» **Что нужно сделать**
Дословно перепишите из исходного фрагмента отрывок, который начинается со слов «Аркадию Аверченко приписывают» и заканчивается словами «в случае крушения.».

» **Исходный фрагмент**
►
Почему мы должны вернуть наше право пройти по улицам Киева

Аркадию Аверченко приписывают фразу: «Я против революции за то, что она помешала мне доесть у трактирной стойки соус кумберленд». Интересно соотношение масштаба. В рамках этого соотношения революция, призванная перевернуть мир, превращается в домашнюю склоку, мешая наслаждаться отдыхом, приятной погодой, вкусным обедом и газетой. То есть на большее она не способна. Такой подход к социальным катаклизмам, на самом деле, очень важен – с трудом налаженная жизнь сотен тысяч людей со своими радостями и печалями, поездками за город, ресторанами и трактирами, дряхлеющими усадьбами и свежепокрашенными дачами, компаниями, пикниками дорогого стоит и только кажется, что все это легко воссоздать в случае крушения.
◄
» **Исходные данные**
►
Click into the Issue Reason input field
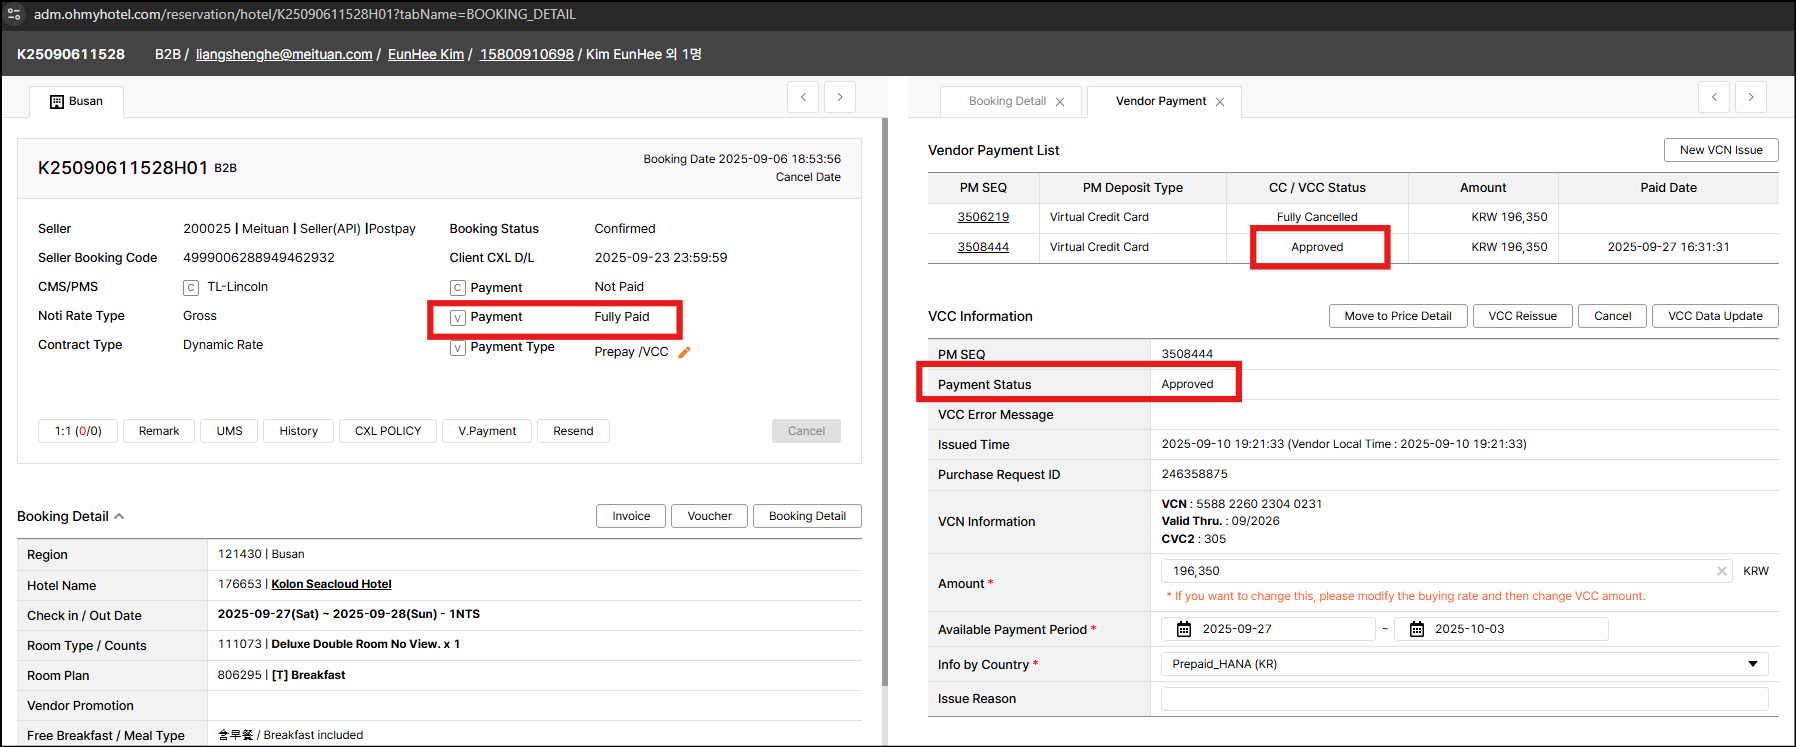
◄
» **Ответ на задание**
Аркадию Аверченко приписывают фразу: «Я против революции за то, что она помешала мне доесть у трактирной стойки соус кумберленд». Интересно соотношение масштаба. В рамках этого соотношения революция, призванная перевернуть мир, превращается в домашнюю склоку, мешая наслаждаться отдыхом, приятной погодой, вкусным обедом и газетой. То есть на большее она не способна. Такой подход к социальным катаклизмам, на самом деле, очень важен – с трудом налаженная жизнь сотен тысяч людей со своими радостями и печалями, поездками за город, ресторанами и трактирами, дряхлеющими усадьбами и свежепокрашенными дачами, компаниями, пикниками дорогого стоит и только кажется, что все это легко воссоздать в случае крушения.